The answer should contain every entry below, copied exactly.

[Stored records]
--------------------------------------------------
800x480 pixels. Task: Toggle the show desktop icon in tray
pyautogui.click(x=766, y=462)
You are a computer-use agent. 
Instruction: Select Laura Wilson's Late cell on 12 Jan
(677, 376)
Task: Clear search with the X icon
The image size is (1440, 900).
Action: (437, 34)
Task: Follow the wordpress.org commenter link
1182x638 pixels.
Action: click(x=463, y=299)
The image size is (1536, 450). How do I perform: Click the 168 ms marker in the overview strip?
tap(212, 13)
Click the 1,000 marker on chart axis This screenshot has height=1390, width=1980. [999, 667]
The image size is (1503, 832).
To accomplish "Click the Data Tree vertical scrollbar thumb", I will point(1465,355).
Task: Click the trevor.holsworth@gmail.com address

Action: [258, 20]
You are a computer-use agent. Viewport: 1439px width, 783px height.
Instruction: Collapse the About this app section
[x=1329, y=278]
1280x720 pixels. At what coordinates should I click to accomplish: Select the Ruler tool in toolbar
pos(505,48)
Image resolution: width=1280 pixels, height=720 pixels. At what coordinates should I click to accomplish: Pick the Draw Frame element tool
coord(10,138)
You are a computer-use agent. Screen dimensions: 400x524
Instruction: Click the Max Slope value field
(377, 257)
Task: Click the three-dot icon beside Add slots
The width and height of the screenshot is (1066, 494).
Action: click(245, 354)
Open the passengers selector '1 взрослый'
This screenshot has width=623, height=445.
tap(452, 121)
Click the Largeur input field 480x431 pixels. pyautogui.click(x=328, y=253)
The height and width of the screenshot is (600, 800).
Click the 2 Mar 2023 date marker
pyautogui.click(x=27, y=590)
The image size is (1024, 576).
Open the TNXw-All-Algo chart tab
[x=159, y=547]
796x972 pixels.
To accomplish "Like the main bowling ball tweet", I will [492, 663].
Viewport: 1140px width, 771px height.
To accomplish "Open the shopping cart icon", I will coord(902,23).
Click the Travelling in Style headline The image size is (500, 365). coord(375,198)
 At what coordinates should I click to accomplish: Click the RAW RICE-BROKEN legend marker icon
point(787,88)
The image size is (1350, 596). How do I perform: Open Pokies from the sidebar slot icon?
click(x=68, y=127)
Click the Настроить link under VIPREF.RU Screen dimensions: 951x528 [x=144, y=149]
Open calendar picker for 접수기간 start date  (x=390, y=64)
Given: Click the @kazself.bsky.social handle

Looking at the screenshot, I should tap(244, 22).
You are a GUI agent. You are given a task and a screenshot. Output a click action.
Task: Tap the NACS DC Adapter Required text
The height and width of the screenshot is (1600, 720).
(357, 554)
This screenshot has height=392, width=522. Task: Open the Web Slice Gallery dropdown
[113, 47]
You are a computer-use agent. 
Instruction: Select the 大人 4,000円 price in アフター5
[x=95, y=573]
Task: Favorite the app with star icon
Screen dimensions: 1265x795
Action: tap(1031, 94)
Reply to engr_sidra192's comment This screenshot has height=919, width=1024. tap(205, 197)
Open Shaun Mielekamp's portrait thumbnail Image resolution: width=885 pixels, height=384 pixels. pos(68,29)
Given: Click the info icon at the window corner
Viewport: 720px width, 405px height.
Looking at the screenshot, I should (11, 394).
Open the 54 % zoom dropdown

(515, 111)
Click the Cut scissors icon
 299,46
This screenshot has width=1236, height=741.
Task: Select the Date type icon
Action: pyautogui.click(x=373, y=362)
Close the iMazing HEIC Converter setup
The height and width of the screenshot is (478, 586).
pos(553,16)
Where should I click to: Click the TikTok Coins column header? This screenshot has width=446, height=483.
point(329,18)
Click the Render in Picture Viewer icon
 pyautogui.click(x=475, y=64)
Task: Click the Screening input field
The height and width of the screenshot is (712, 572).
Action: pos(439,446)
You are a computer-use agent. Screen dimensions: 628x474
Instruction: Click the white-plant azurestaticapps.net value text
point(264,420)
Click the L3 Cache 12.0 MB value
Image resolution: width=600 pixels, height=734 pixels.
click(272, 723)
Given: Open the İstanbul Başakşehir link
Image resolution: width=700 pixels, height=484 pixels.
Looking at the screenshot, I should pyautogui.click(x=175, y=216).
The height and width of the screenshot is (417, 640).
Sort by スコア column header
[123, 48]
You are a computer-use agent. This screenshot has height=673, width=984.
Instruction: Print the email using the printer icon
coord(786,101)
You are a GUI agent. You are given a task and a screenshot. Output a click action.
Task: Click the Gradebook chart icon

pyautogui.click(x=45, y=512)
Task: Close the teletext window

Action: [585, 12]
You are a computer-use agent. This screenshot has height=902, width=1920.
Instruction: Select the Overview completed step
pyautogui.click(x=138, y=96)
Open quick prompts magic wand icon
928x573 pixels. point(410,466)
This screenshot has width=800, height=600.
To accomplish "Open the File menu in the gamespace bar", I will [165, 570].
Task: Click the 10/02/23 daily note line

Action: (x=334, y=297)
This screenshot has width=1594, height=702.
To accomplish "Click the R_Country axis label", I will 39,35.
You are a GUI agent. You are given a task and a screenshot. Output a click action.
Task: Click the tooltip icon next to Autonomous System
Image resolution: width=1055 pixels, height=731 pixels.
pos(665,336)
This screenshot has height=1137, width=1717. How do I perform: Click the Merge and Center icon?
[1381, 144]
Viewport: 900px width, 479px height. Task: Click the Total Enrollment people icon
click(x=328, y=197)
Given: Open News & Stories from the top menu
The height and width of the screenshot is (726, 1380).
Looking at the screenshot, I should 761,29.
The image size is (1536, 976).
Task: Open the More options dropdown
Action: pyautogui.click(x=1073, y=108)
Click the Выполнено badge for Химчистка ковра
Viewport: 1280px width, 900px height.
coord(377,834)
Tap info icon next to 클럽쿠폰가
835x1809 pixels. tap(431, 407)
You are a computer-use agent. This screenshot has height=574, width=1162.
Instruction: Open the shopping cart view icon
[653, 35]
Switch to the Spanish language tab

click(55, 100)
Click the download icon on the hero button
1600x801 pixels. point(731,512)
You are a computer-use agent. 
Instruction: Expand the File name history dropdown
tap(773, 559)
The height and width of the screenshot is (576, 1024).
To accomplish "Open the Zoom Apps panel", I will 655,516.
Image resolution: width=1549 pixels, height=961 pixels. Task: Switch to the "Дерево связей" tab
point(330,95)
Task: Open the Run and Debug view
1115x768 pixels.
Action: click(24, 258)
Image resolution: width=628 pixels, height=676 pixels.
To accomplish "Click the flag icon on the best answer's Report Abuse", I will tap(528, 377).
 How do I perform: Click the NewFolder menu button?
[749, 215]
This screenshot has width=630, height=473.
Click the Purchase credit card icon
--------------------------------------------------
> SOLUTION TO THE PROBLEM:
800x480 pixels. Task: Toggle the show desktop icon in tray
pyautogui.click(x=766, y=462)
You are a computer-use agent. 
Instruction: Select Laura Wilson's Late cell on 12 Jan
(677, 376)
Task: Clear search with the X icon
The image size is (1440, 900).
Action: (437, 34)
Task: Follow the wordpress.org commenter link
1182x638 pixels.
Action: click(x=463, y=299)
The image size is (1536, 450). How do I perform: Click the 168 ms marker in the overview strip?
tap(212, 13)
Click the 1,000 marker on chart axis This screenshot has height=1390, width=1980. [999, 667]
The image size is (1503, 832).
To accomplish "Click the Data Tree vertical scrollbar thumb", I will point(1465,355).
Task: Click the trevor.holsworth@gmail.com address

Action: [258, 20]
You are a computer-use agent. Viewport: 1439px width, 783px height.
Instruction: Collapse the About this app section
[x=1329, y=278]
1280x720 pixels. At what coordinates should I click to accomplish: Select the Ruler tool in toolbar
pos(505,48)
Image resolution: width=1280 pixels, height=720 pixels. At what coordinates should I click to accomplish: Pick the Draw Frame element tool
coord(10,138)
You are a computer-use agent. Screen dimensions: 400x524
Instruction: Click the Max Slope value field
(377, 257)
Task: Click the three-dot icon beside Add slots
The width and height of the screenshot is (1066, 494).
Action: click(245, 354)
Open the passengers selector '1 взрослый'
This screenshot has width=623, height=445.
tap(452, 121)
Click the Largeur input field 480x431 pixels. pyautogui.click(x=328, y=253)
The height and width of the screenshot is (600, 800).
Click the 2 Mar 2023 date marker
pyautogui.click(x=27, y=590)
The image size is (1024, 576).
Open the TNXw-All-Algo chart tab
[x=159, y=547]
796x972 pixels.
To accomplish "Like the main bowling ball tweet", I will [492, 663].
Viewport: 1140px width, 771px height.
To accomplish "Open the shopping cart icon", I will coord(902,23).
Click the Travelling in Style headline The image size is (500, 365). coord(375,198)
 At what coordinates should I click to accomplish: Click the RAW RICE-BROKEN legend marker icon
point(787,88)
The image size is (1350, 596). How do I perform: Open Pokies from the sidebar slot icon?
click(x=68, y=127)
Click the Настроить link under VIPREF.RU Screen dimensions: 951x528 [x=144, y=149]
Open calendar picker for 접수기간 start date  (x=390, y=64)
Given: Click the @kazself.bsky.social handle

Looking at the screenshot, I should tap(244, 22).
You are a GUI agent. You are given a task and a screenshot. Output a click action.
Task: Tap the NACS DC Adapter Required text
The height and width of the screenshot is (1600, 720).
(357, 554)
This screenshot has height=392, width=522. Task: Open the Web Slice Gallery dropdown
[113, 47]
You are a computer-use agent. 
Instruction: Select the 大人 4,000円 price in アフター5
[x=95, y=573]
Task: Favorite the app with star icon
Screen dimensions: 1265x795
Action: tap(1031, 94)
Reply to engr_sidra192's comment This screenshot has height=919, width=1024. tap(205, 197)
Open Shaun Mielekamp's portrait thumbnail Image resolution: width=885 pixels, height=384 pixels. pos(68,29)
Given: Click the info icon at the window corner
Viewport: 720px width, 405px height.
Looking at the screenshot, I should (11, 394).
Open the 54 % zoom dropdown

(515, 111)
Click the Cut scissors icon
 299,46
This screenshot has width=1236, height=741.
Task: Select the Date type icon
Action: pyautogui.click(x=373, y=362)
Close the iMazing HEIC Converter setup
The height and width of the screenshot is (478, 586).
pos(553,16)
Where should I click to: Click the TikTok Coins column header? This screenshot has width=446, height=483.
point(329,18)
Click the Render in Picture Viewer icon
 pyautogui.click(x=475, y=64)
Task: Click the Screening input field
The height and width of the screenshot is (712, 572).
Action: pos(439,446)
You are a computer-use agent. Screen dimensions: 628x474
Instruction: Click the white-plant azurestaticapps.net value text
point(264,420)
Click the L3 Cache 12.0 MB value
Image resolution: width=600 pixels, height=734 pixels.
click(272, 723)
Given: Open the İstanbul Başakşehir link
Image resolution: width=700 pixels, height=484 pixels.
Looking at the screenshot, I should pyautogui.click(x=175, y=216).
The height and width of the screenshot is (417, 640).
Sort by スコア column header
[123, 48]
You are a computer-use agent. This screenshot has height=673, width=984.
Instruction: Print the email using the printer icon
coord(786,101)
You are a GUI agent. You are given a task and a screenshot. Output a click action.
Task: Click the Gradebook chart icon

pyautogui.click(x=45, y=512)
Task: Close the teletext window

Action: [585, 12]
You are a computer-use agent. This screenshot has height=902, width=1920.
Instruction: Select the Overview completed step
pyautogui.click(x=138, y=96)
Open quick prompts magic wand icon
928x573 pixels. point(410,466)
This screenshot has width=800, height=600.
To accomplish "Open the File menu in the gamespace bar", I will [165, 570].
Task: Click the 10/02/23 daily note line

Action: (x=334, y=297)
This screenshot has width=1594, height=702.
To accomplish "Click the R_Country axis label", I will 39,35.
You are a GUI agent. You are given a task and a screenshot. Output a click action.
Task: Click the tooltip icon next to Autonomous System
Image resolution: width=1055 pixels, height=731 pixels.
pos(665,336)
This screenshot has height=1137, width=1717. How do I perform: Click the Merge and Center icon?
[1381, 144]
Viewport: 900px width, 479px height. Task: Click the Total Enrollment people icon
click(x=328, y=197)
Given: Open News & Stories from the top menu
The height and width of the screenshot is (726, 1380).
Looking at the screenshot, I should 761,29.
The image size is (1536, 976).
Task: Open the More options dropdown
Action: pyautogui.click(x=1073, y=108)
Click the Выполнено badge for Химчистка ковра
Viewport: 1280px width, 900px height.
coord(377,834)
Tap info icon next to 클럽쿠폰가
835x1809 pixels. tap(431, 407)
You are a computer-use agent. This screenshot has height=574, width=1162.
Instruction: Open the shopping cart view icon
[653, 35]
Switch to the Spanish language tab

click(55, 100)
Click the download icon on the hero button
1600x801 pixels. point(731,512)
You are a computer-use agent. 
Instruction: Expand the File name history dropdown
tap(773, 559)
The height and width of the screenshot is (576, 1024).
To accomplish "Open the Zoom Apps panel", I will 655,516.
Image resolution: width=1549 pixels, height=961 pixels. Task: Switch to the "Дерево связей" tab
point(330,95)
Task: Open the Run and Debug view
1115x768 pixels.
Action: click(24, 258)
Image resolution: width=628 pixels, height=676 pixels.
To accomplish "Click the flag icon on the best answer's Report Abuse", I will tap(528, 377).
 How do I perform: Click the NewFolder menu button?
[749, 215]
This screenshot has width=630, height=473.
Click the Purchase credit card icon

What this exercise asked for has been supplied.